Like most schools, the day at École Barrie Wilson begins with announcements. But the ones you’ll find here have more in common with television news stations than elementary schools. That’s thanks to teacher Amy Nye who runs the school’s news studio made up of a volunteer crew of Grade 5 students. “We have a green screen room in our school with all of the equipment required to put together a professional news cast,” explains Nye, adding it takes about a half hour to produce the announcements each day.
Back in Nye’s French immersion classroom, she strives to make the schoolwork equally interesting. “Although we do have a schedule, we like to try to be flexible. We do a lot of projects and focus on integrating social studies and language arts as much as we can to have the kids doing authentic research and learning about things in a way perhaps more engaging than reading text books and doing work sheets.”
In her most recent class—a Grade 3-4 split—one project for the Grade 4 group was based around the Amazing Race. “All of the kids were broken up into different groups and they had to learn as much as they could about a certain area of Canada,” she explains, adding each group had to then build a website about that region. “We linked all the websites to a map of Canada so that you could go onto the site and click and see the work that all of the individual kids had done.” The project culminated with a game or activity that represented that area, says Nye who says parents were invited to come in and play them.
The project is fitting in a school where, from Kindergarten to Grade 5, kids have digital e-portfolios built in Google Sites. “They maintain their portfolios so it’s a seamless transition for them to make a website on something else because they have the basic skills to edit their portfolios already.”

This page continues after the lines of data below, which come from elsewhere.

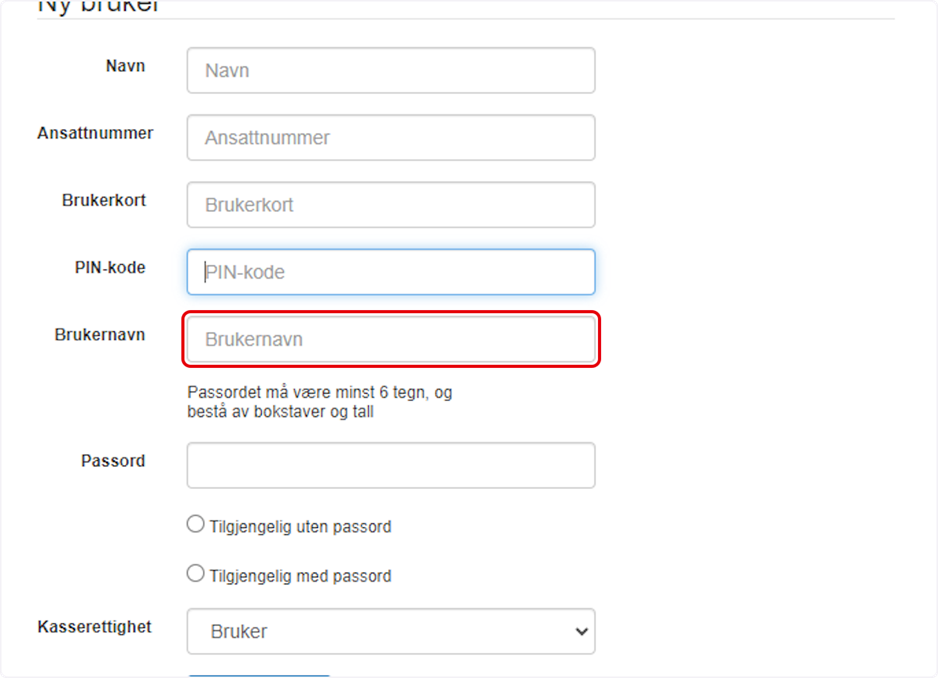Click the Brukernavn field label
The width and height of the screenshot is (938, 678).
click(x=99, y=335)
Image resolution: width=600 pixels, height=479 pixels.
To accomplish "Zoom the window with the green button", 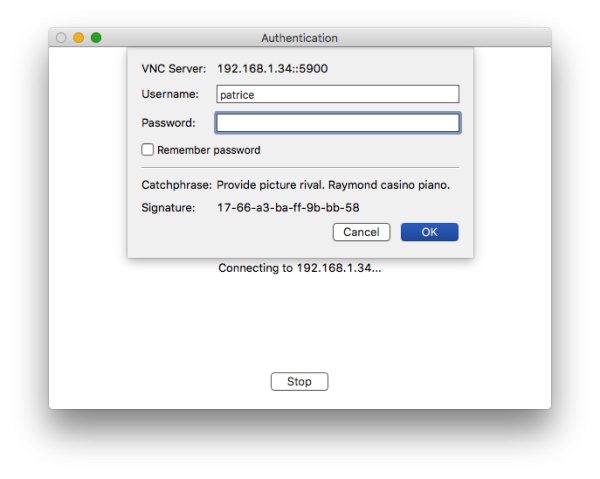I will coord(96,38).
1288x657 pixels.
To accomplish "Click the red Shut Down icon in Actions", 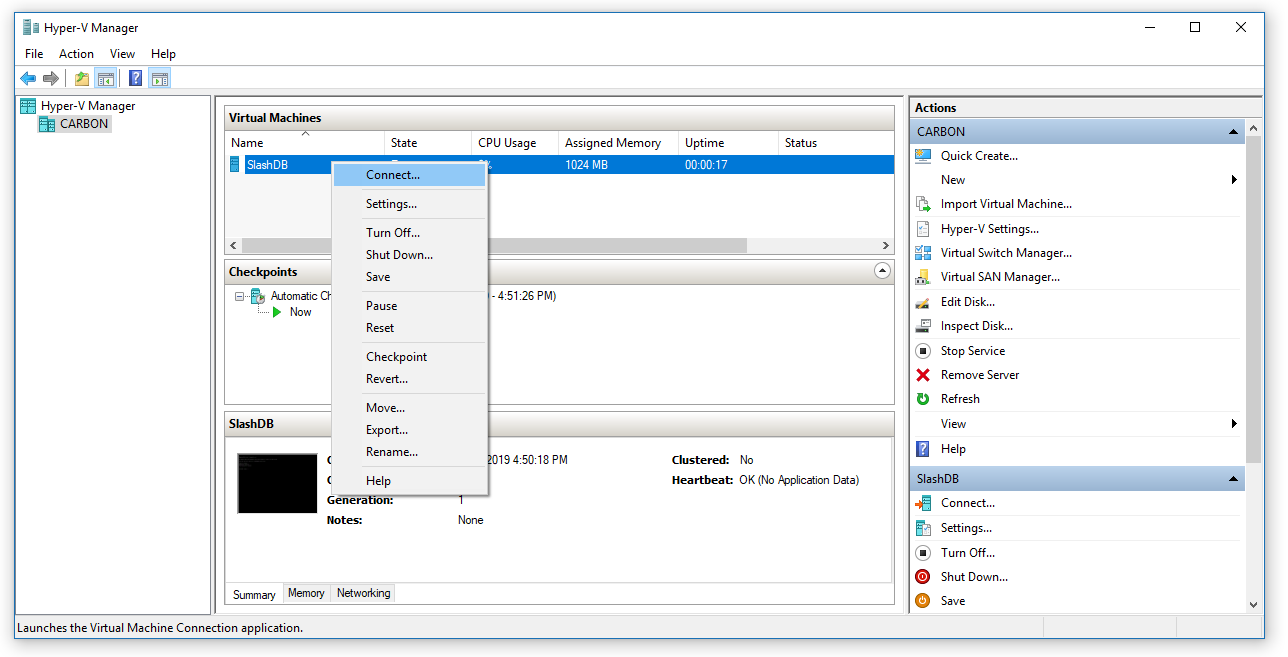I will click(923, 577).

Though there is emphasis on developing the skills they need for the future, Nye also places great value on helping kids in the here and now. “I’m very interested in the benefits of mindfulness and teaching kids how to breathe and how to slow down—especially when they’re upset about something.” The technique allows kids to feel their feelings so they can move on in a positive way, explains Nye, who says she looks forward to incorporating more of it in her classroom. “It only takes five minutes and it can make the world of difference.”